Franz Alexander proposed a similar therapeutic strategy in his classic work, Psychosomatic Medicine. He called this approach "the emotional corrective experience" .
In summary, this therapeutic method is aimed at helping people who are devastated by traumatic memories is, painful memories that keep returning in the present, to re-connect the neuronal patterns of these memories to positive experiences. Thus, an effective therapeutic approach can interrupt the pathological and debilitating effects of traumatic experiences, even those originating in childhood. As one patient said, "I have a new lease on life!"

Summary
This article presents diverse neurophysiological models that come from research studies conducted over the past three decades. To repeat our epistemological premise: Such models are not regarded as "true," since they will be modified yet further in the coming years.
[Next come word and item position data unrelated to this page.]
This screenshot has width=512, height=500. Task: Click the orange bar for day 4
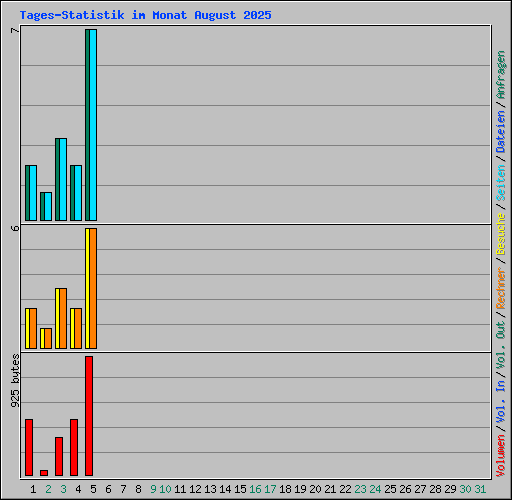[x=78, y=329]
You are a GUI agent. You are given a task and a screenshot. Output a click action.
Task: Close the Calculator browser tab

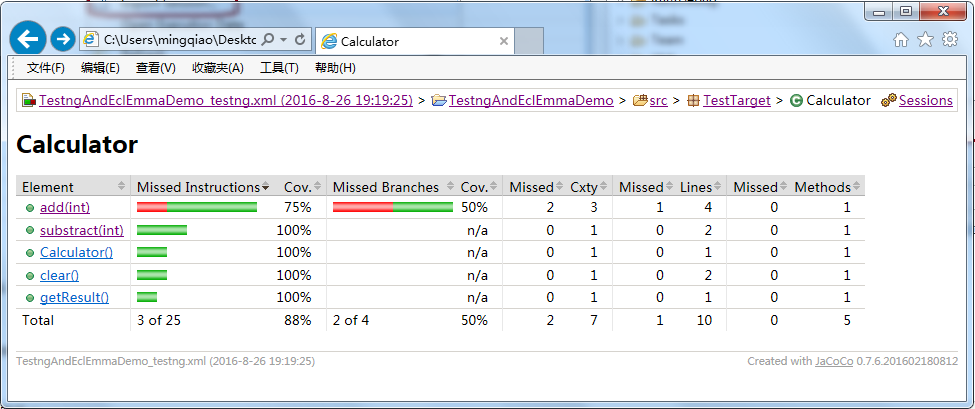504,42
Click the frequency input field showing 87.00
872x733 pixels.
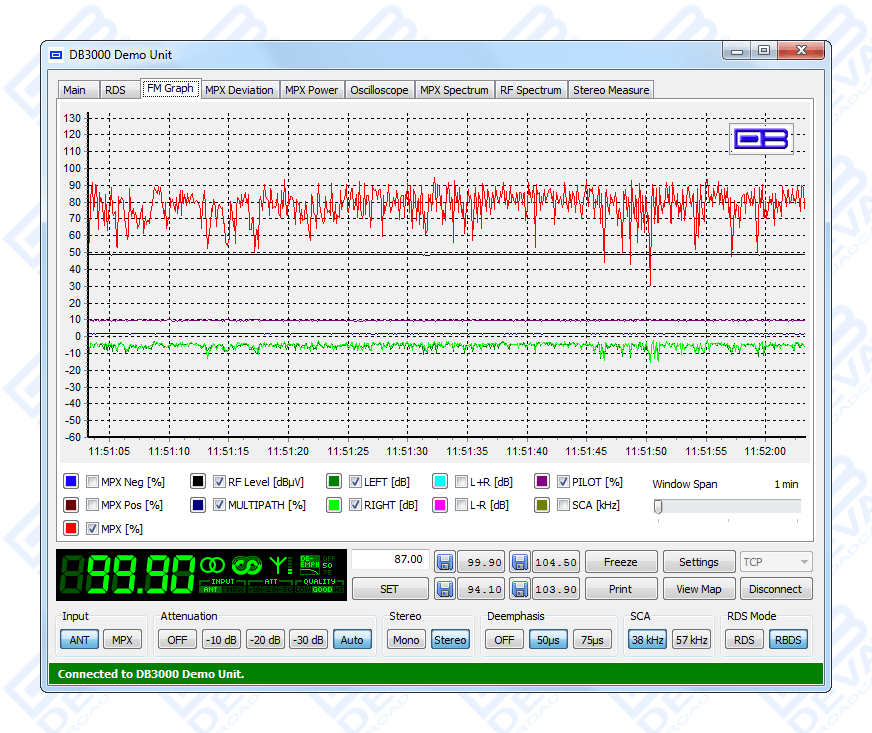click(x=390, y=560)
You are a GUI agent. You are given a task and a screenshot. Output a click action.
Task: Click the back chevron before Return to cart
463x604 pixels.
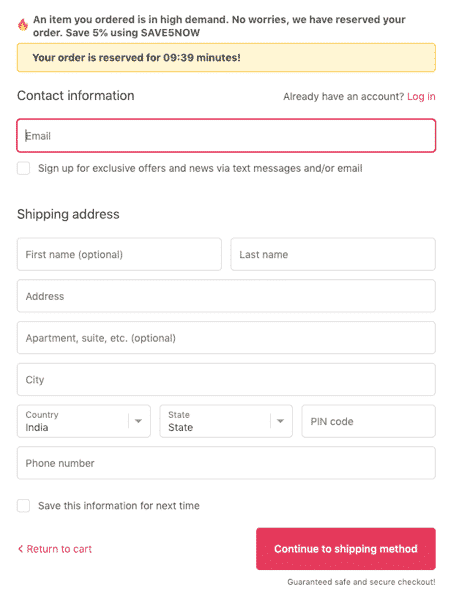pyautogui.click(x=20, y=549)
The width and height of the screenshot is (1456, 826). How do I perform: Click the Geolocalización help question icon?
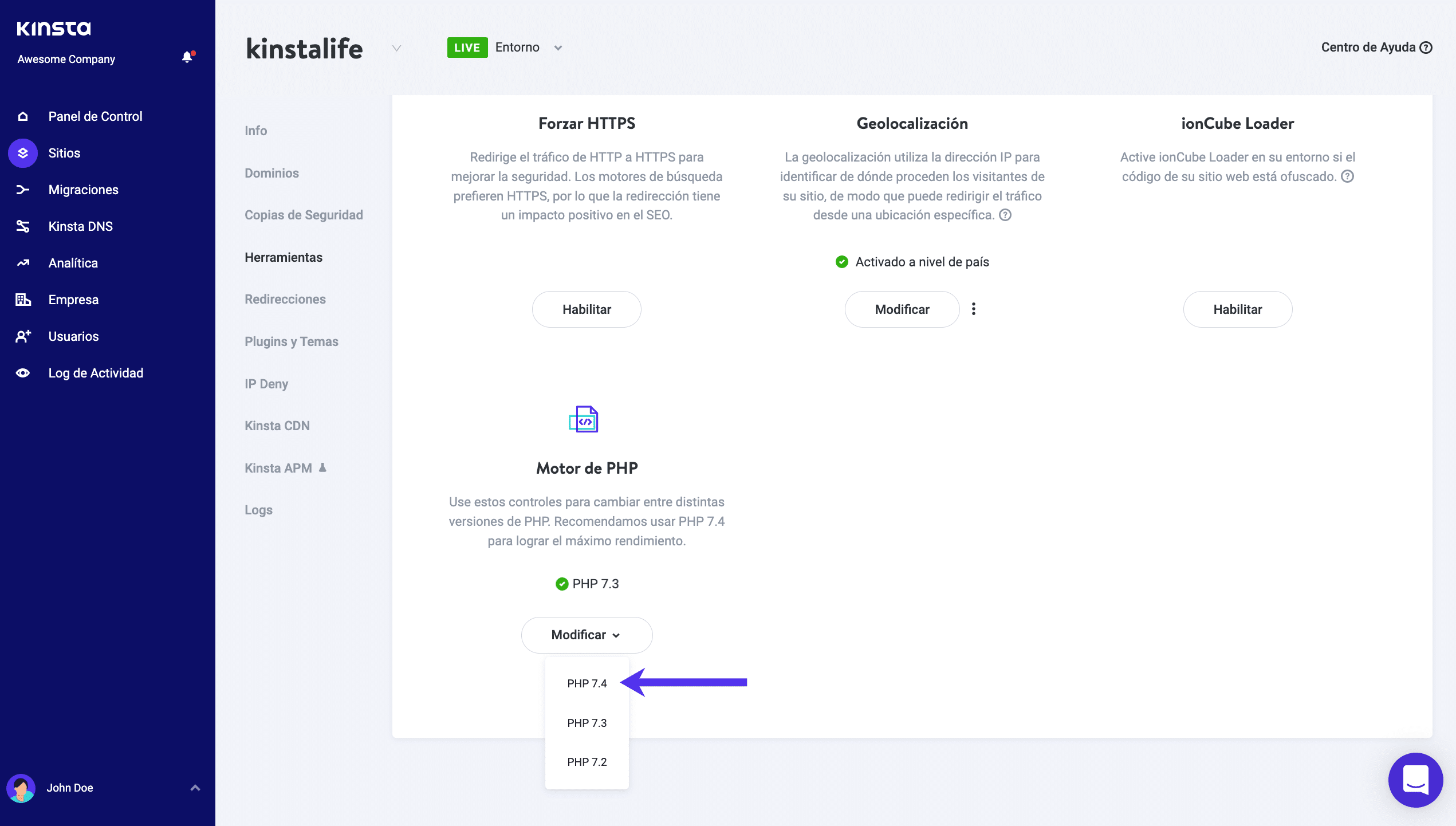pyautogui.click(x=1005, y=215)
More important, the "clinical applications" are neither "right" nor "wrong." The clinical methods begin as therapeutic "intuitions." The research studies that "correspond" to these intuitions are cited, encouraging the clinician to explore yet further his methodological intuition. Thus we have a positive interplay between therapeutic method and neurophysiological research.
Another argument, not developed in this article, is as follows: Is it possible for the scientific researcher, when becoming acquainted with the clinical literature, to find new hypotheses based on clinical experience that can guide and enrich research studies for the future? In that way we can develop "positive reciprocity" between the scientist and the clinician.